A Justiça espanhola concluiu a investigação preliminar contra Begoña Gómez, esposa do primeiro-ministro Pedro Sánchez, nesta segunda-feira, 13 de abril de 2026. O magistrado Juan Carlos Peinado considerou haver provas suficientes para levar o caso a julgamento por júri popular, com base em quatro acusações.

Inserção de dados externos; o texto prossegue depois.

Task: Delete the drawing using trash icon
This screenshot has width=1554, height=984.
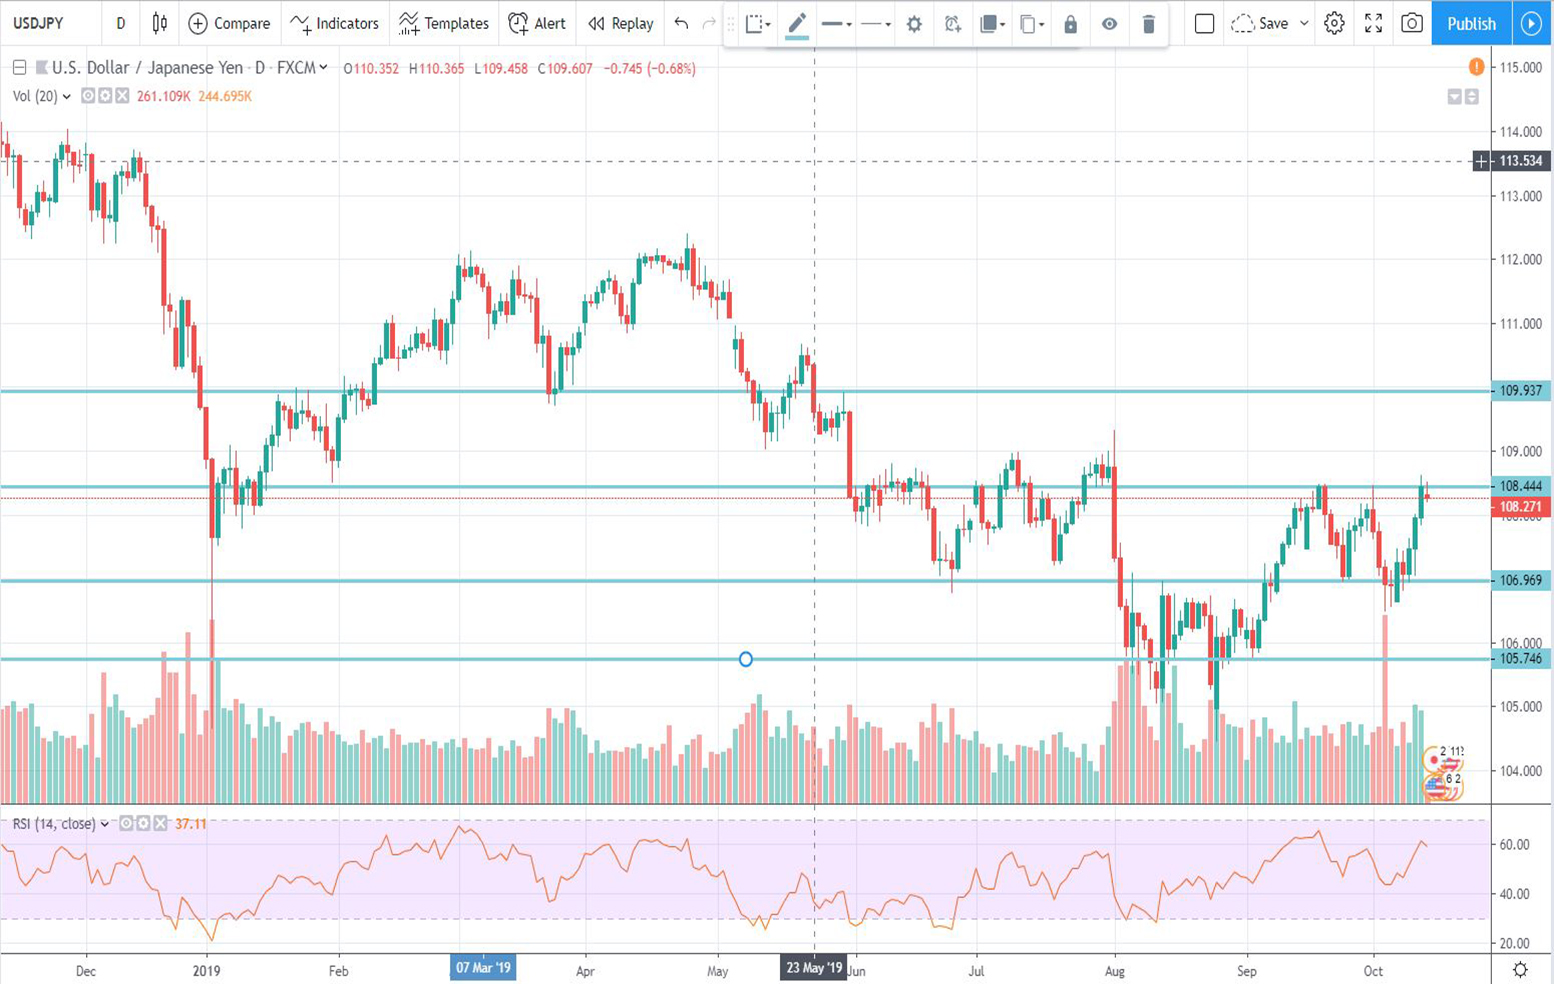Action: (x=1148, y=24)
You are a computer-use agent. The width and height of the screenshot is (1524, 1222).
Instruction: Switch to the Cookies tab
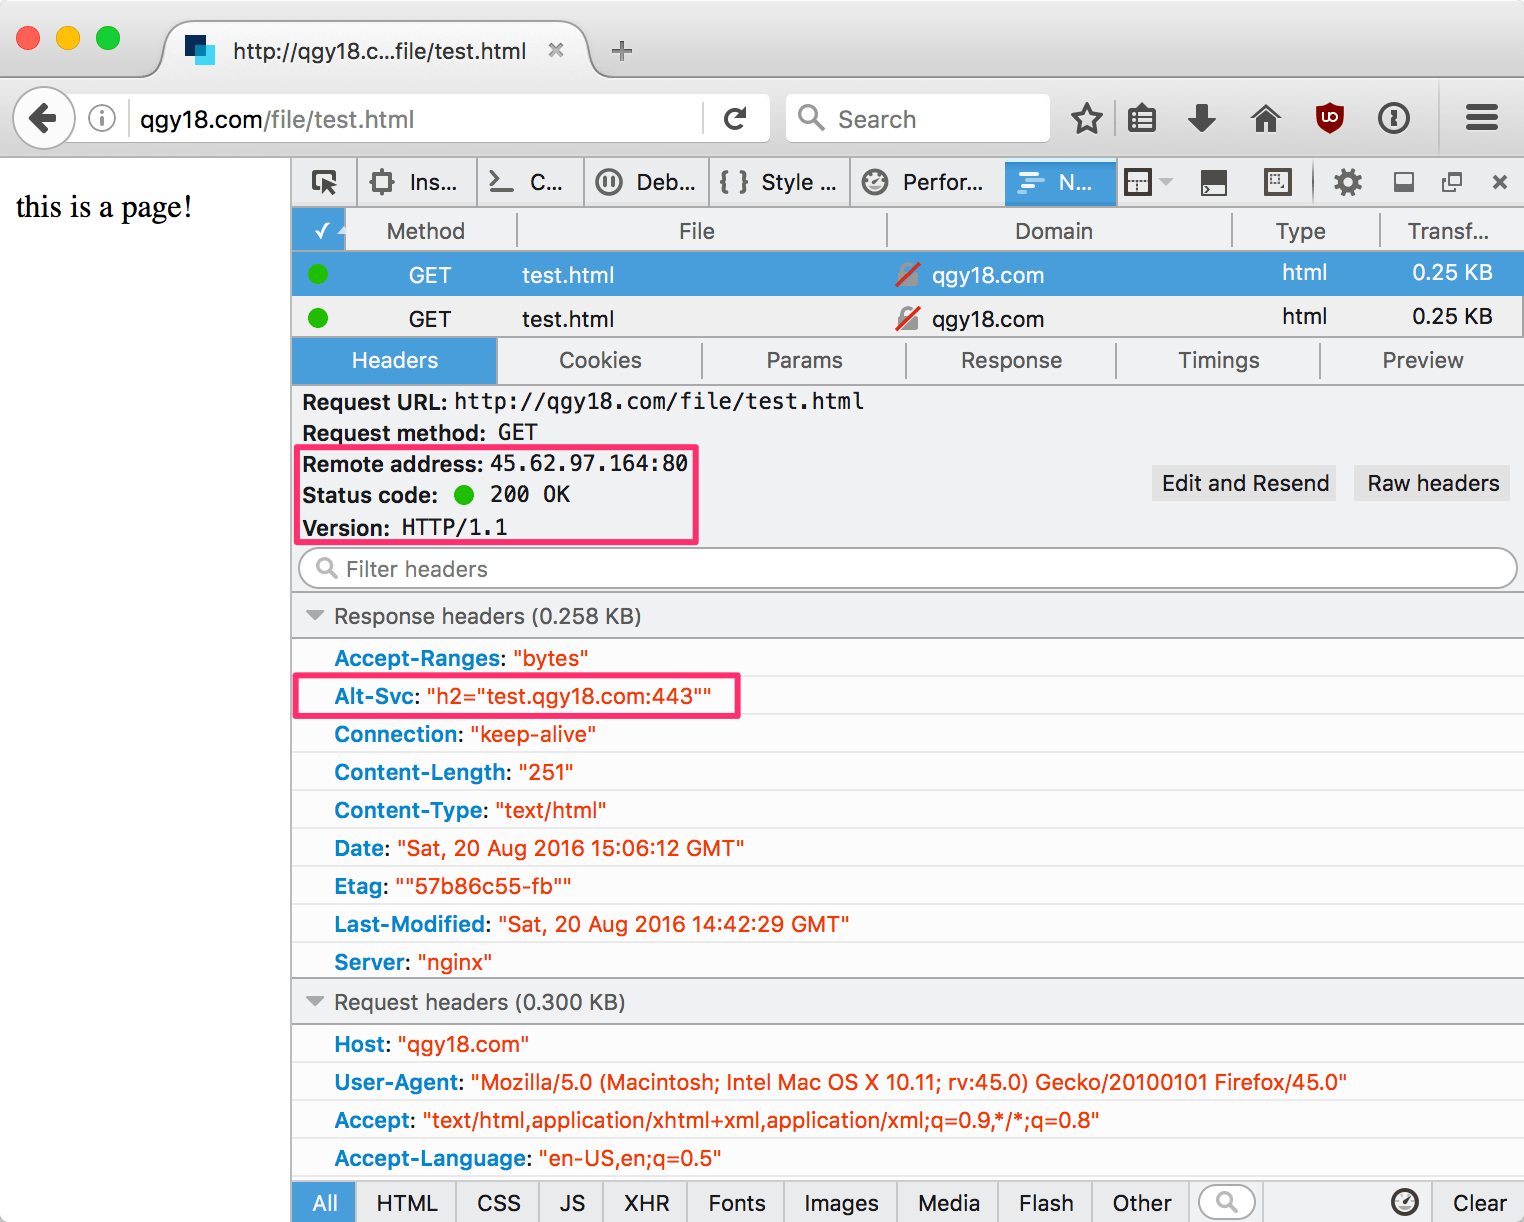click(600, 360)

O juiz rejeitou o pedido de arquivamento do processo e afirmou que não são necessárias apurações adicionais. Ele solicitou que o Ministério Público se manifeste sobre a abertura do julgamento. Peinado retirou a acusação de exercício ilegal da profissão, mas manteve as acusações de tráfico de influência, corrupção em negócios, apropriação indébita e desvio de verbas públicas.
Além de Begoña Gómez, o juiz também encaminhou Cristina Álvarez, assessora do gabinete de Sánchez, e o empresário Juan Carlos Barrabés a julgamento. Álvarez enfrenta acusações relacionadas ao possível desvio de fundos por meio de seu envolvimento nos negócios privados de Begoña, além de seu suposto envolvimento nas outras três acusações.
Juan Carlos Barrabés responde por possível tráfico de influência e corrupção, já que suas empresas supostamente se beneficiaram da intervenção de Begoña após ele tê-la ajudado a estabelecer sua cátedra na Universidade Complutense de Madri.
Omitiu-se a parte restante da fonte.